El Gobierno español enfrenta una nueva crisis política tras la revelación de documentos desclasificados que muestran alertas previas sobre la entrada masiva de migrantes en Ceuta. El CNI había informado a la Delegación del Gobierno en la ciudad autónoma sobre un "llamamiento" en redes para un "asalto por valla y mar", pero el presidente del Gobierno, Pedro Sánchez, asegura que nadie, ni en España ni en la UE, podía anticipar la situación. Esta contradicción ha generado descontento entre las autoridades europeas, que critican el retraso del Ejecutivo en solicitar ayuda a Frontex.
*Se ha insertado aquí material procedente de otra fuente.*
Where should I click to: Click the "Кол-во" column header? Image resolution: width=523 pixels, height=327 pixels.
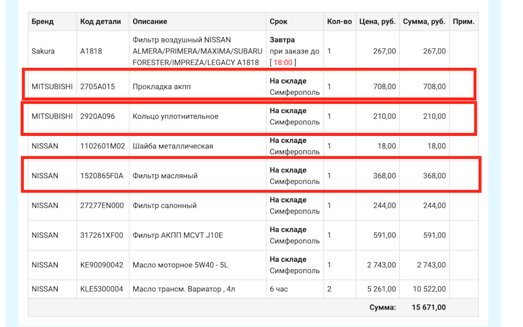pyautogui.click(x=339, y=22)
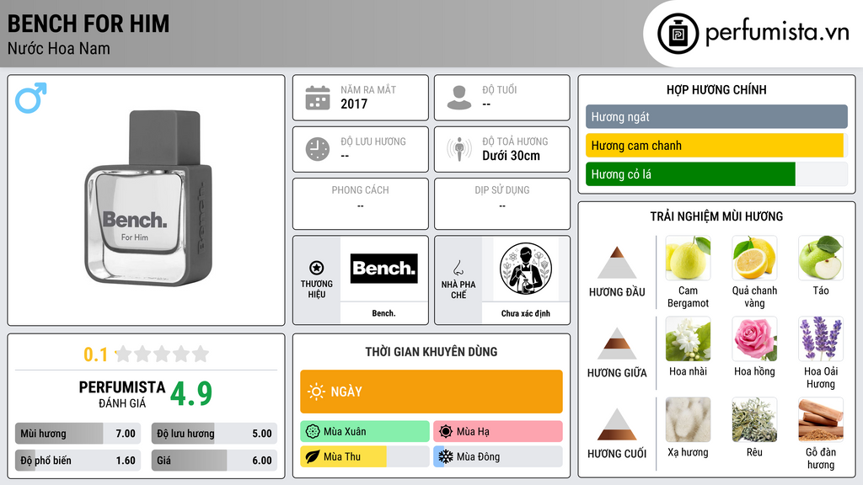Select the Mùa Hạ season tag
Image resolution: width=863 pixels, height=485 pixels.
point(498,432)
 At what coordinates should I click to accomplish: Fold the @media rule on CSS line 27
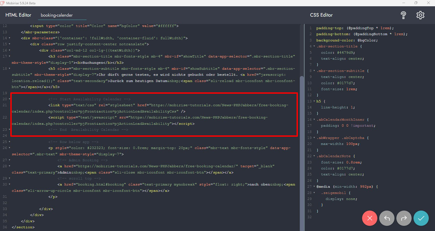tap(314, 187)
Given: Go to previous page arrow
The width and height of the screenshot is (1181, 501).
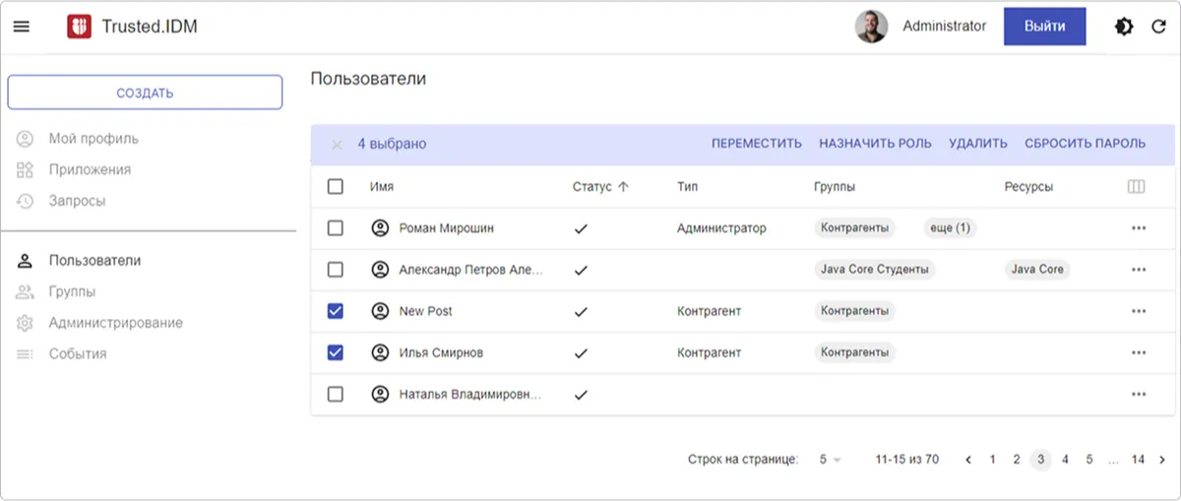Looking at the screenshot, I should point(968,460).
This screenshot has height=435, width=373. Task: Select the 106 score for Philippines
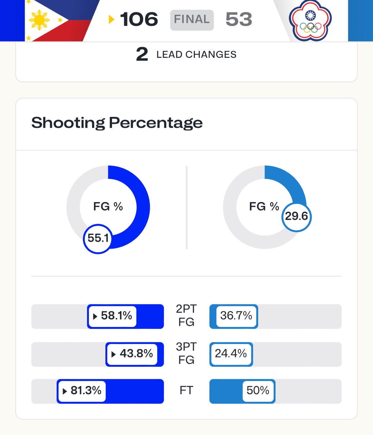pyautogui.click(x=139, y=19)
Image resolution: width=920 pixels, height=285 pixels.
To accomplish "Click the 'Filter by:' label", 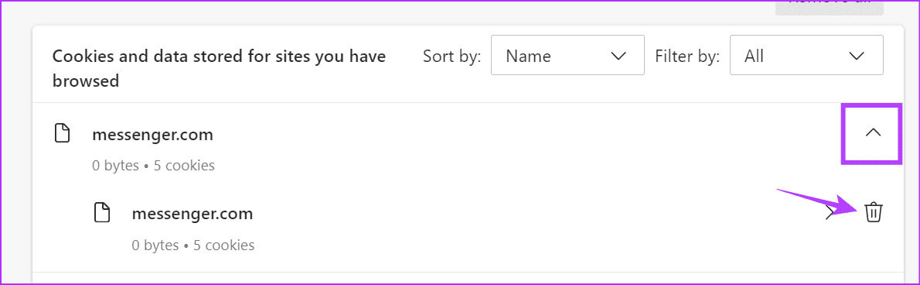I will click(687, 56).
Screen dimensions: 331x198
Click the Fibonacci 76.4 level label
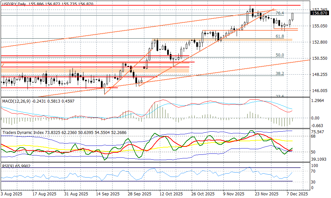[x=280, y=13]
Mientras, el entorno de Margarita Robles reivindica que los informes confirman la versión del Gobierno sobre las alertas del CNI. Sin embargo, la gestión de la crisis ha sido cuestionada, con algunos dentro del Partido Socialista considerando que esto complica aún más la situación. Además, Marruecos ocultó la instalación de una nueva puerta en la frontera, lo que ha generado críticas sobre la coordinación entre España y el país norte africano.
La comparecencia del presidente del Gobierno ante la prensa busca aclarar su gestión, pero el desgaste político parece inevitable. La crisis migratoria ha puesto en evidencia las tensiones internas y las dificultades para responder a una situación compleja. La UE ha desbloqueado fondos para apoyar a Ceuta, pero el retraso en la petición ha generado reacciones negativas.
La situación sigue en evolución, con el delegado del Gobierno en Ceuta programado para una entrevista en la Cadena SER. La tensión entre las autoridades locales y el Ejecutivo central se intensifica, mientras el debate sobre la responsabilidad y la preparación previa sigue abierto.